▸ GOAL OF THE EXERCISE
Lift every line from the entries that includes the word "Facebook".
---------- SUPPLIED ENTRIES ----------
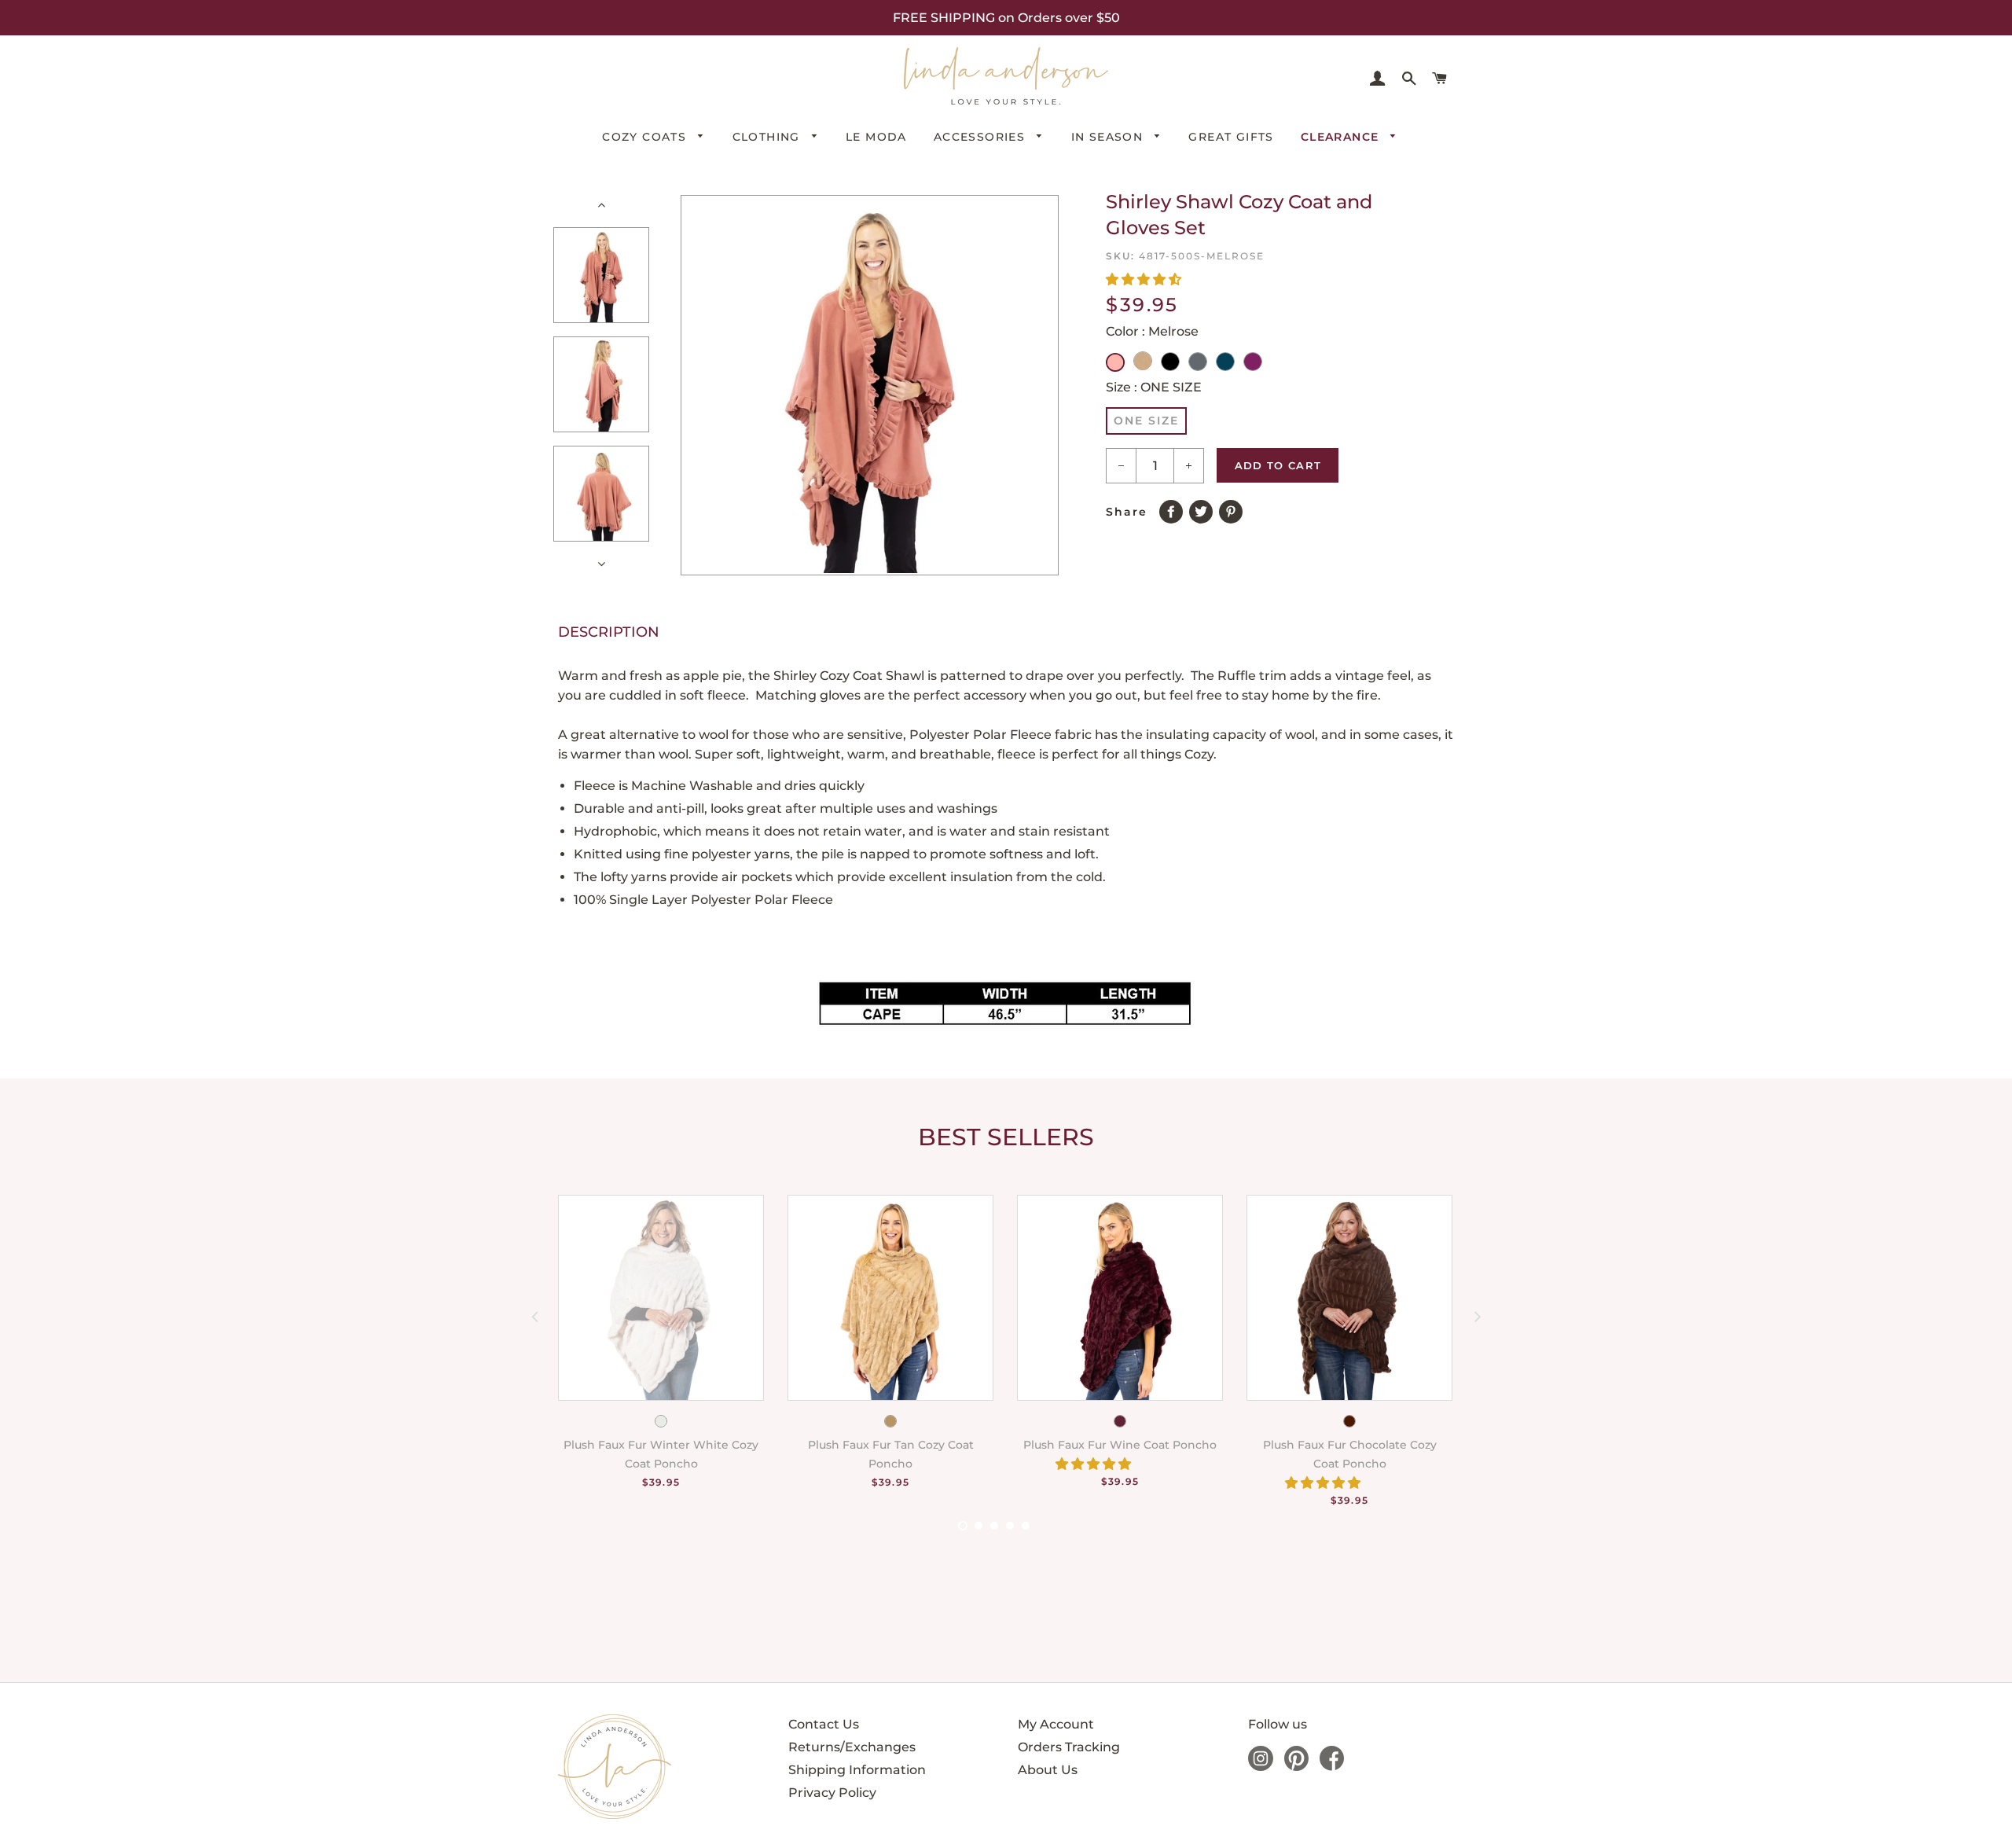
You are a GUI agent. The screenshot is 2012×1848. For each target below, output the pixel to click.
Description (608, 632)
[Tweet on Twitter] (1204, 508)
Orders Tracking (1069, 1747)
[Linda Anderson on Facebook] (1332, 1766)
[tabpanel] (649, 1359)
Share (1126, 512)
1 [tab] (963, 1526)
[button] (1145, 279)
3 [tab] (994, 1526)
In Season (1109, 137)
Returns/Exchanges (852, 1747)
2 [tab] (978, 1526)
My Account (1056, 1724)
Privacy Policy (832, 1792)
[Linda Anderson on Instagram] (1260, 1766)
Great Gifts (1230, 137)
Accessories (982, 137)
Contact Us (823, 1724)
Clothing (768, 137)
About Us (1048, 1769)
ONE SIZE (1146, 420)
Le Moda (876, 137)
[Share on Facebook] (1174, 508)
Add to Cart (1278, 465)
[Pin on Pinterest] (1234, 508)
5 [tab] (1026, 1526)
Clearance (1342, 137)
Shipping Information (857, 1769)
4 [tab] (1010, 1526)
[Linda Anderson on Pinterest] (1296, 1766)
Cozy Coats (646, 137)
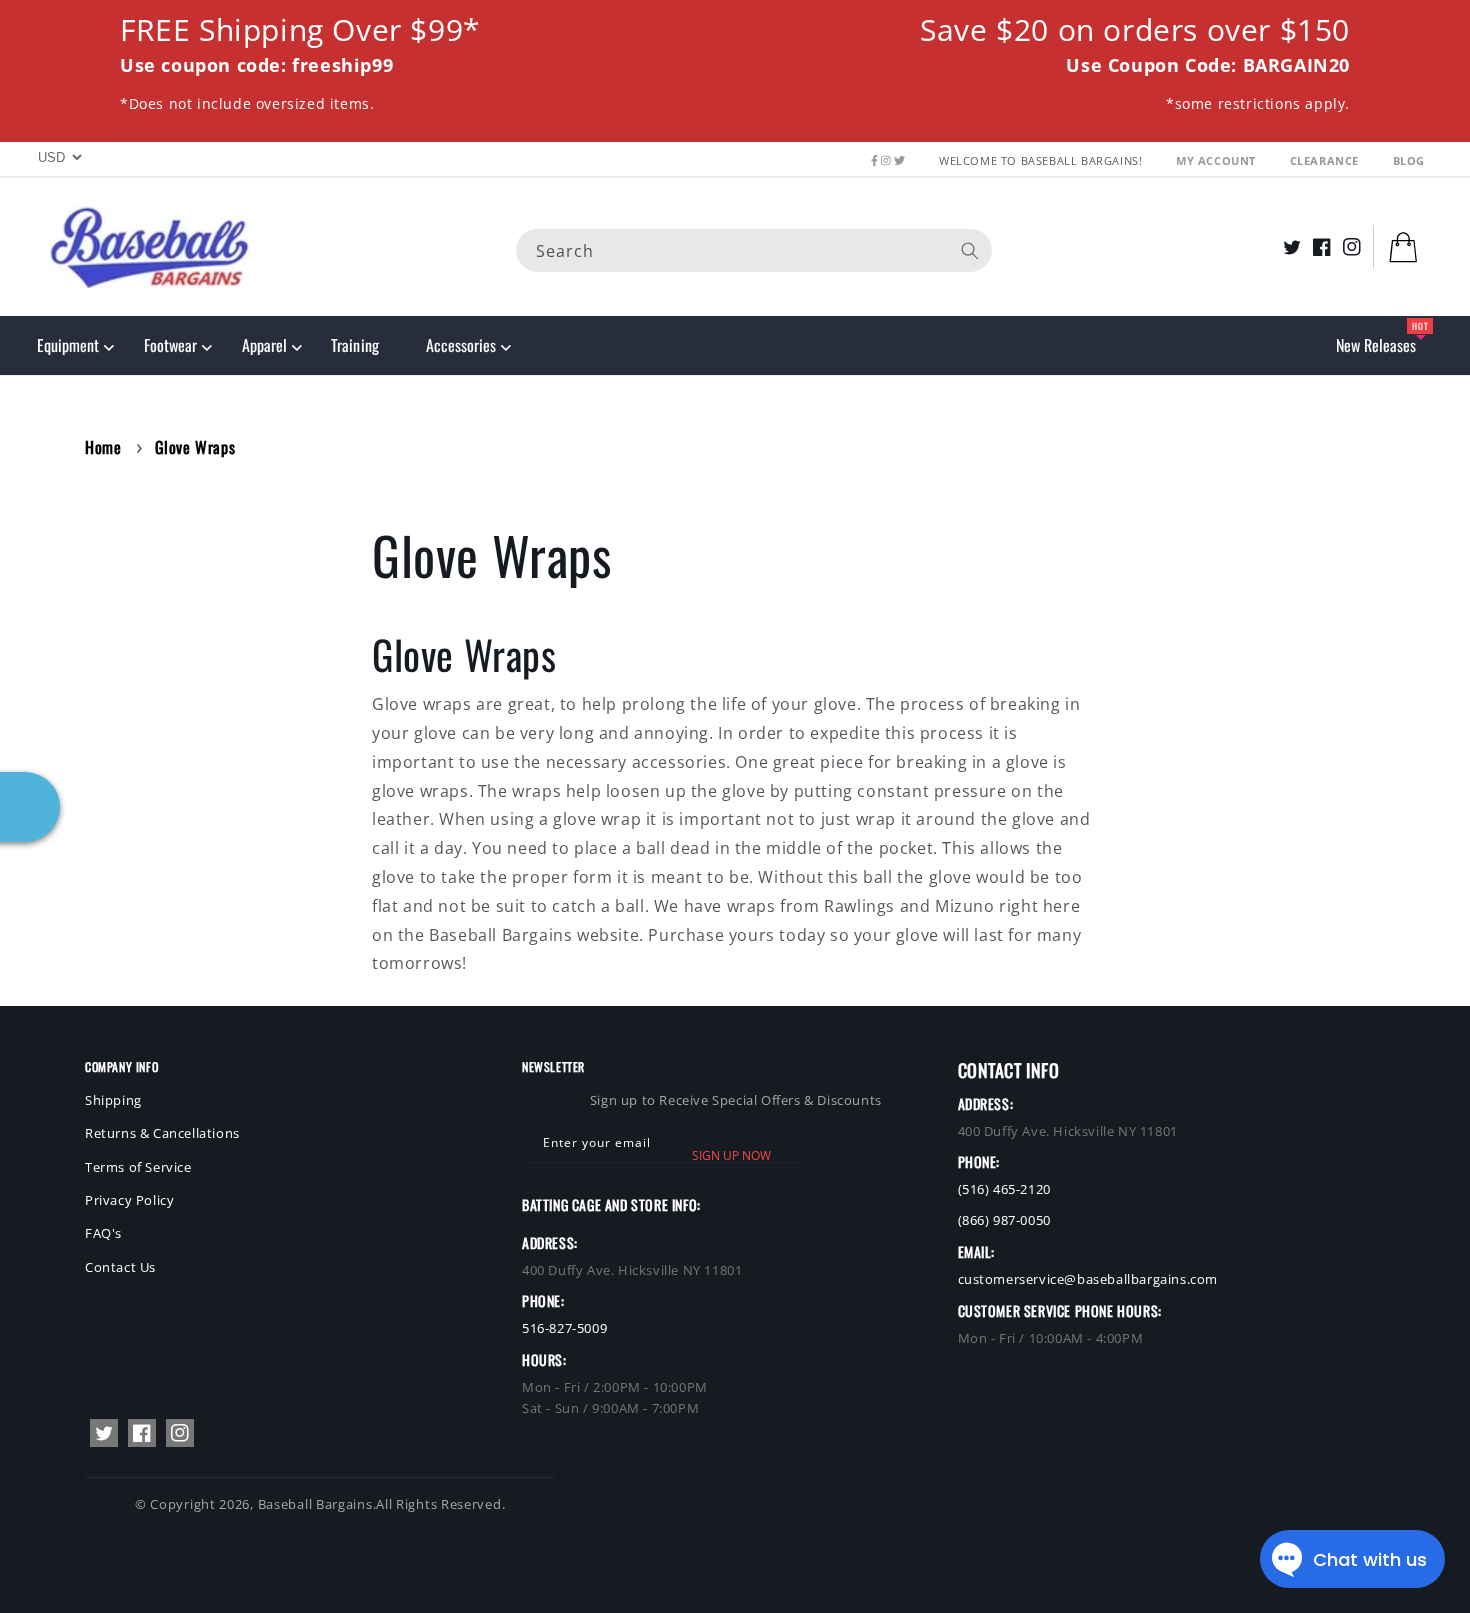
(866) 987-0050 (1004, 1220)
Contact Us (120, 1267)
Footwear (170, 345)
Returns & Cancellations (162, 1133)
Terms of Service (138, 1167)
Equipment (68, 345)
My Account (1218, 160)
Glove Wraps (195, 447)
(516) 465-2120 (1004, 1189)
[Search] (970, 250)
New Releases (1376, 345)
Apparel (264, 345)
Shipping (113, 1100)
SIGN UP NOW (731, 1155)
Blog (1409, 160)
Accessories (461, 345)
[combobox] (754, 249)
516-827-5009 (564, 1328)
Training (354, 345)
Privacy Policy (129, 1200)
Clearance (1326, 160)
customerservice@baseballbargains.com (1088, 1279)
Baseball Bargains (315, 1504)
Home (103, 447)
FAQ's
----------
▸ EXERCISE ANSWER
[Linda Anderson on Facebook] (1332, 1766)
[Share on Facebook] (1174, 508)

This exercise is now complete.